- **ACTIVITY**
Go through the entries below, count every line with the string "Enable", and answer with only that number.
************
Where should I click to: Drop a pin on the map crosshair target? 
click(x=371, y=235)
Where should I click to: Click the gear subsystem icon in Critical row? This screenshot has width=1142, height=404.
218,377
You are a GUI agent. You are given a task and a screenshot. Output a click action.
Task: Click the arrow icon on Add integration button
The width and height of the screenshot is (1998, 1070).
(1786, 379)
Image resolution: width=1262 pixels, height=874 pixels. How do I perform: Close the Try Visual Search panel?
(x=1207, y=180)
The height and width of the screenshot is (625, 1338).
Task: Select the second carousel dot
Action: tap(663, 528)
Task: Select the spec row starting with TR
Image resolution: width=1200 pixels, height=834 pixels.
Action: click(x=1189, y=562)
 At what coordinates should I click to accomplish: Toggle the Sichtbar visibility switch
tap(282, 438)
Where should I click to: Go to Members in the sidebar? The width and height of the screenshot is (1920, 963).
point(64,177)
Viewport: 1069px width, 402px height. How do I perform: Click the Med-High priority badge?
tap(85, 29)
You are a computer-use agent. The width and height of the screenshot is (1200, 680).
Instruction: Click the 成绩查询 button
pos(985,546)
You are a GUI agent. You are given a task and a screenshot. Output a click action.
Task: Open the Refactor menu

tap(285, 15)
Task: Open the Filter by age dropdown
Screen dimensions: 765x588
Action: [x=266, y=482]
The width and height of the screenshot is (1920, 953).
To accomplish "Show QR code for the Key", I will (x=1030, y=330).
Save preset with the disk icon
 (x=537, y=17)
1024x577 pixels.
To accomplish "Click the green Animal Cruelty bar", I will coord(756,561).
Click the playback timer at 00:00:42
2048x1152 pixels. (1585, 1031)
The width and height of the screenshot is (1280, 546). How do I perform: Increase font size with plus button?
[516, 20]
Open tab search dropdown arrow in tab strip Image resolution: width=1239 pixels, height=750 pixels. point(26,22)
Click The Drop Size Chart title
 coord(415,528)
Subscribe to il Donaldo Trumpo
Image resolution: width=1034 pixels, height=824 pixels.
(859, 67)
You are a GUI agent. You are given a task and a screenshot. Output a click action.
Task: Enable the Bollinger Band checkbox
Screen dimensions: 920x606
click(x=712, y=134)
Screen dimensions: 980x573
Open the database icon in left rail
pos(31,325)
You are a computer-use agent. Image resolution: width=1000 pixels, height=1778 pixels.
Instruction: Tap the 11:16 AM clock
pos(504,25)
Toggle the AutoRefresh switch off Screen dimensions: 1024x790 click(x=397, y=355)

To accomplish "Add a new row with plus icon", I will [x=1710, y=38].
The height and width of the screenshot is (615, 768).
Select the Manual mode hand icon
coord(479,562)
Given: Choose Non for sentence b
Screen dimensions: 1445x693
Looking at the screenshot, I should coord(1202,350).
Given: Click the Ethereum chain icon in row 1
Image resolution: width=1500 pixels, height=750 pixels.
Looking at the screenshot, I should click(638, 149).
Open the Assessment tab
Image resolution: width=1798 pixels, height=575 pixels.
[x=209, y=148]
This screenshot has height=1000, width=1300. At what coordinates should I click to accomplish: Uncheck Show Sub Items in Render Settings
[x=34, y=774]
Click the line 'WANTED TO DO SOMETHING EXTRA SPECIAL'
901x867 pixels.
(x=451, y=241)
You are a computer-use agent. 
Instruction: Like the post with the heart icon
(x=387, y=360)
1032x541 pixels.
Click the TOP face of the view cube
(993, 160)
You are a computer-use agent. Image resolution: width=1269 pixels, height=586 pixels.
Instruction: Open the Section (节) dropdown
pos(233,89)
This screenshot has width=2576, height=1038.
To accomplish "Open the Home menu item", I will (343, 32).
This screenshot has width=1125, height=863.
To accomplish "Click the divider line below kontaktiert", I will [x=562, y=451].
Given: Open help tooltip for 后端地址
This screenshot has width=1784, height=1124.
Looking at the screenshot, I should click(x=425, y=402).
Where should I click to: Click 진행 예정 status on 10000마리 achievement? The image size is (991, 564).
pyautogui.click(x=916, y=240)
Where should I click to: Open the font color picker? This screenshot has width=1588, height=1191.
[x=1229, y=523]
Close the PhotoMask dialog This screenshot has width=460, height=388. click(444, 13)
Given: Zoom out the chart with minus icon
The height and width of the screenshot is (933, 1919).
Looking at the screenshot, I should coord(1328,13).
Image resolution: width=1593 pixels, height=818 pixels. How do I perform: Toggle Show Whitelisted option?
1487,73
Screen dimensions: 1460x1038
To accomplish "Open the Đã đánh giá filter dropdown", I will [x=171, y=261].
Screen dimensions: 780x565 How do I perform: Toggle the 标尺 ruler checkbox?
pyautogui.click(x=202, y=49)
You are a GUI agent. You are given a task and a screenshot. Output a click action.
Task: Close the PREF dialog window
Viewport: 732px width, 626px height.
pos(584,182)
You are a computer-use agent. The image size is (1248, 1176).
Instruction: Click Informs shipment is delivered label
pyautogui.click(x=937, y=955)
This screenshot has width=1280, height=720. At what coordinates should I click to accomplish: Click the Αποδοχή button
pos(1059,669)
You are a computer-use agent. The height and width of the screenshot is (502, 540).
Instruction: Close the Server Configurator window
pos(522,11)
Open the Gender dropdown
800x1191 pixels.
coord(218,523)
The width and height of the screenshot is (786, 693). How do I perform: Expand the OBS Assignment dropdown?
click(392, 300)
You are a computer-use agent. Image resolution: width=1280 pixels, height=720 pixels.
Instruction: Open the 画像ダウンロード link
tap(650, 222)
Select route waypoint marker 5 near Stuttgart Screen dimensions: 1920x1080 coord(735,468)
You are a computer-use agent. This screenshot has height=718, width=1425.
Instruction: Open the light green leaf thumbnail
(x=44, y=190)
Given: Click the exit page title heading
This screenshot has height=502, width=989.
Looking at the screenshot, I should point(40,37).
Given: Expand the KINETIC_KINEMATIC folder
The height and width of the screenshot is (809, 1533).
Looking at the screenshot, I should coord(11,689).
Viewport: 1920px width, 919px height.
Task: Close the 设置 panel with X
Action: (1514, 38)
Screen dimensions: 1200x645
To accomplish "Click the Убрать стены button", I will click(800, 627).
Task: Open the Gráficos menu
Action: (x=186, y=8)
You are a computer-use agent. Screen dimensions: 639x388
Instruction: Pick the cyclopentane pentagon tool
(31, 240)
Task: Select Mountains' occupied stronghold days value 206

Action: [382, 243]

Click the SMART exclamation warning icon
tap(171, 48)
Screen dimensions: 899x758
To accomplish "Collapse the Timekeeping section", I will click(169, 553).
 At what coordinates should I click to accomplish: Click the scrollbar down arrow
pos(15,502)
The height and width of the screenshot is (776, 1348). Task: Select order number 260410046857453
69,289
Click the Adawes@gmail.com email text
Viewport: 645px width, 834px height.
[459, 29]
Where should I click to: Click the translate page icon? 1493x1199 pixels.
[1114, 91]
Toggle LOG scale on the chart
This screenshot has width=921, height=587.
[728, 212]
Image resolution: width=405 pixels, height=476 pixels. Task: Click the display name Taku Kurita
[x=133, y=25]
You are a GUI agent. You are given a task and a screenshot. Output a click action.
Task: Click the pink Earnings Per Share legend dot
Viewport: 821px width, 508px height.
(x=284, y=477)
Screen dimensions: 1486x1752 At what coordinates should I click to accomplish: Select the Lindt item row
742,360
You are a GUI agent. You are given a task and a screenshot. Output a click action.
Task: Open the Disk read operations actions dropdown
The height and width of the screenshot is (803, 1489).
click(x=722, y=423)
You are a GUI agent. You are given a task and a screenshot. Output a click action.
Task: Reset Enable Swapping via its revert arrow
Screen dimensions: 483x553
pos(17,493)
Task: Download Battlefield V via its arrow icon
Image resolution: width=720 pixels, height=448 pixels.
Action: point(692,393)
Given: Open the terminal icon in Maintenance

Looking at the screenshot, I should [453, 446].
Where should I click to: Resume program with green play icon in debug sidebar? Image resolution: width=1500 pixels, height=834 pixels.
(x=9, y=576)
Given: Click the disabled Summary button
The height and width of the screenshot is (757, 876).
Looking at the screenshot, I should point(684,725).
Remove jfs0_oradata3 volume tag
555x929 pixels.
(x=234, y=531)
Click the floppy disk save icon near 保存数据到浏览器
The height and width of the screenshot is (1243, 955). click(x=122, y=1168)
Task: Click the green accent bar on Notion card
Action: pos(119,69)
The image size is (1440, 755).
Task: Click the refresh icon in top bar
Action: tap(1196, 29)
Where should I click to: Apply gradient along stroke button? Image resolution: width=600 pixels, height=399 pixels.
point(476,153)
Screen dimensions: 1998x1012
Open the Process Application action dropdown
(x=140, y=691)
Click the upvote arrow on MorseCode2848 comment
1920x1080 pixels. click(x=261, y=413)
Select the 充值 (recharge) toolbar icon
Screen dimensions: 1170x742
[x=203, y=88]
************
- **REPLY**
2